◆ Objective:
Extend the license-review email thread below about the CNRI-Python-GPL-Compatible submission, starting right after its last sentence.

— start Selected excerpt —

[License-review] Submission: CNRI-Python-GPL-Compatible

Pamela Chestek pamela at chesteklegal.com
Fri Mar 20 20:51:48 UTC 2026


On 3/20/2026 10:41 AM, Richard Fontana wrote:
> On Fri, Mar 20, 2026 at 1:34 PM Richard Fontana<fontana at sharpeleven.org> wrote:
>> "
>>
>> On Fri, Mar 20, 2026 at 12:39 PM Josh Berkus<josh at berkus.org> wrote:
>>> On 3/20/26 9:13 AM, Max Mehl wrote:
>>>> Following a discussion on license-discuss@<https:// lists.opensource.org/pipermail/license- 
>>>> discuss_lists.opensource.org/2026-March/022526.html> and a quick
>>>> coordination with Deb from the Python Software Foundation (in Cc), I
>>>> would like to propose that CNRI-Python-GPL-Compatible be considered an
>>>> officially approved (legacy) Open Source license. In the same step, I
>>>> propose to mark CNRI-Python as either Superseded or Voluntarily Retired.
>>> The CNRI is written as a clickwrap agreement, rather than as a license.
>>> Does this make it problematic to approve?

— end Selected excerpt —
— start Source data —

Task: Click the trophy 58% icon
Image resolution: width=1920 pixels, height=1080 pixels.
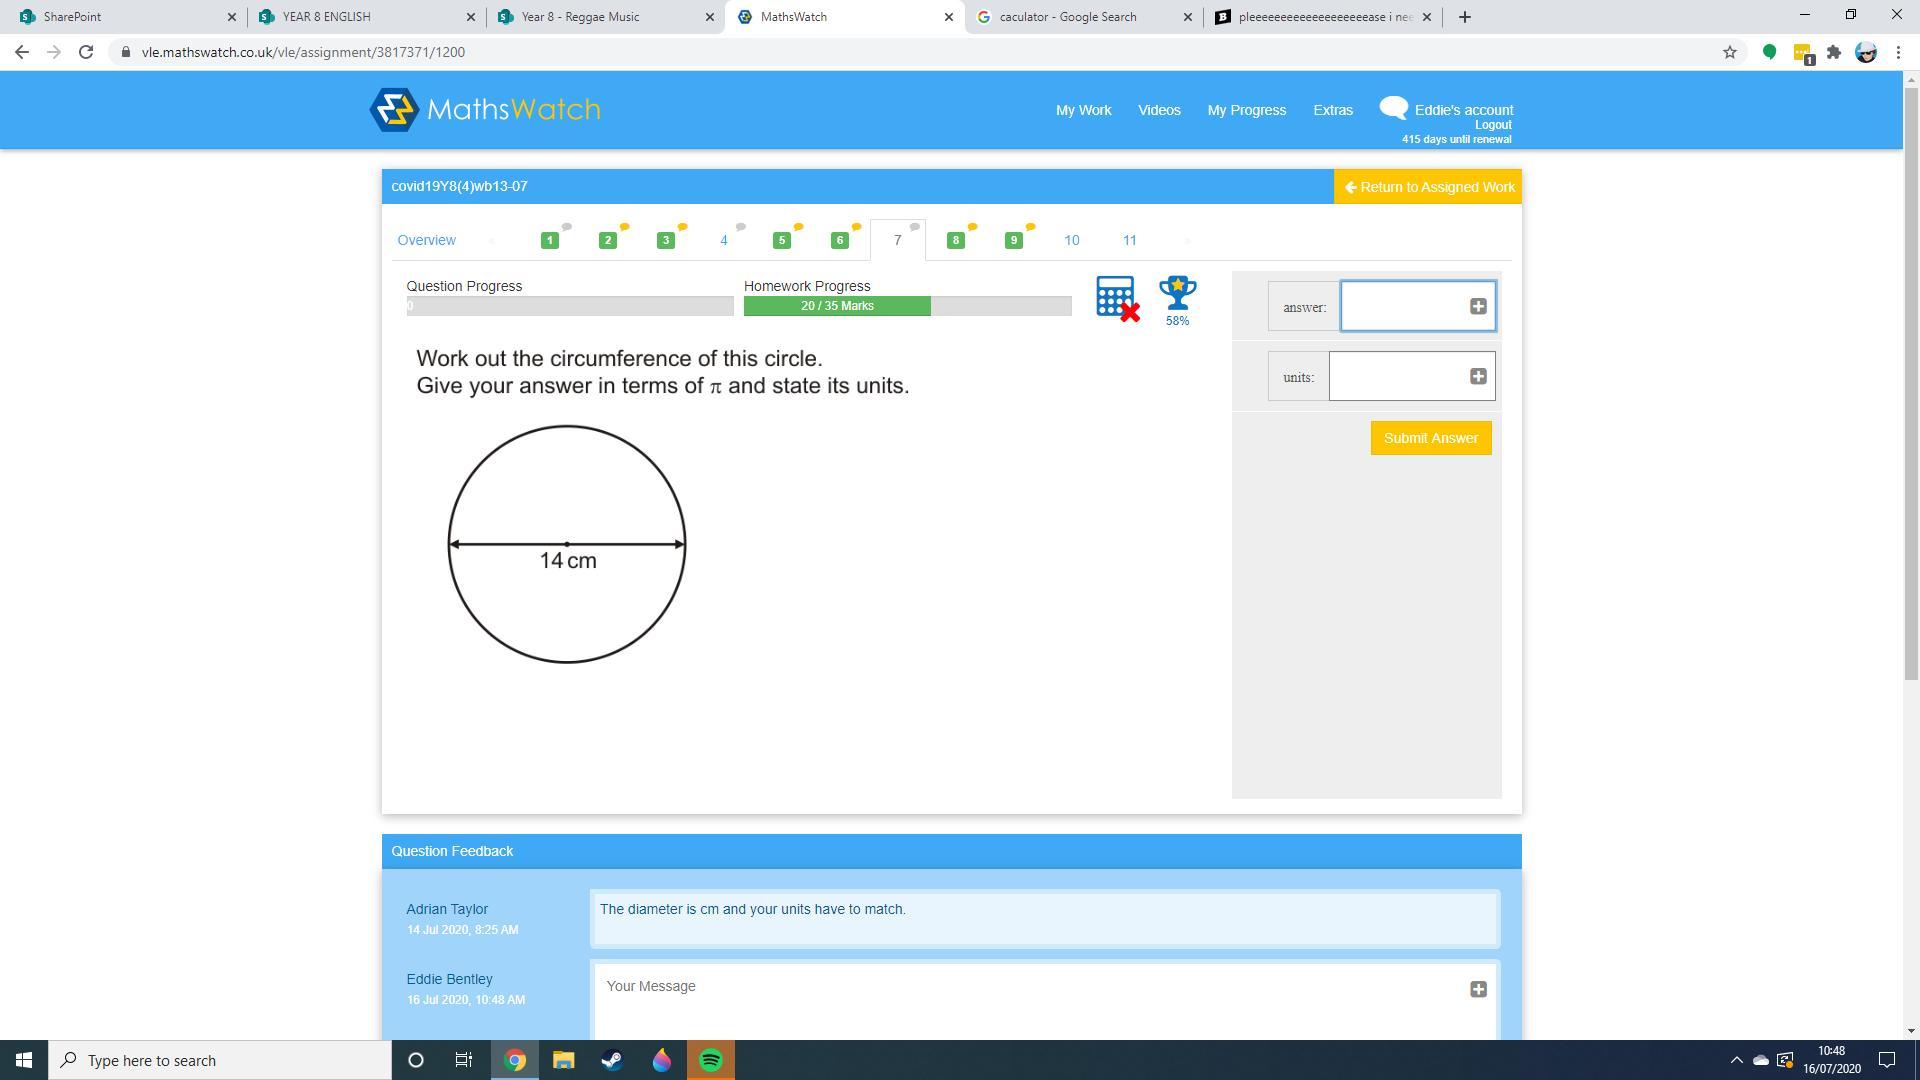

— end Source data —

◆ Response to the task:
>> The relevant phrasing is:
>>
>> BY CLICKING ON "ACCEPT" WHERE INDICATED BELOW, OR BY COPYING,
>> INSTALLING OR OTHERWISE USING PYTHON 1.6.1 SOFTWARE, YOU ARE DEEMED TO
>> HAVE AGREED TO THE TERMS AND CONDITIONS OF THIS LICENSE AGREEMENT.
>>
>> Some other OSI-approved licenses have similar sorts of "usewrap"
>> language. This arguably includes the GPL, though the provision I'm
>> thinking of (GPLv2 section 5) is careful to refer only to "modifying
>> or distributing", and it seems to have gotten reinterpreted by people
>> in the GPL community.
>>
>> A "clickwrap" requirement would violate the OSD, and this was the
>> point of the only amendment to the OSD ever made, OSD 10 ("No
>> provision of the license may be predicated on any individual
>> technology or style of interface").
> To clarify since I realize I didn't really answer Josh's question, I
> don't think a "clickwrap or usewrap" clause as we have here violates
> OSD 10 but I suppose it's debatable. I assume there never was anything
> to "click" in historical versions of Python and this is just ignorant
> license lawyer drafting, and I hope that there are no present-day
> official versions of Python for Windows or whatever where you have to
> click accept in a GUI installer or something like that.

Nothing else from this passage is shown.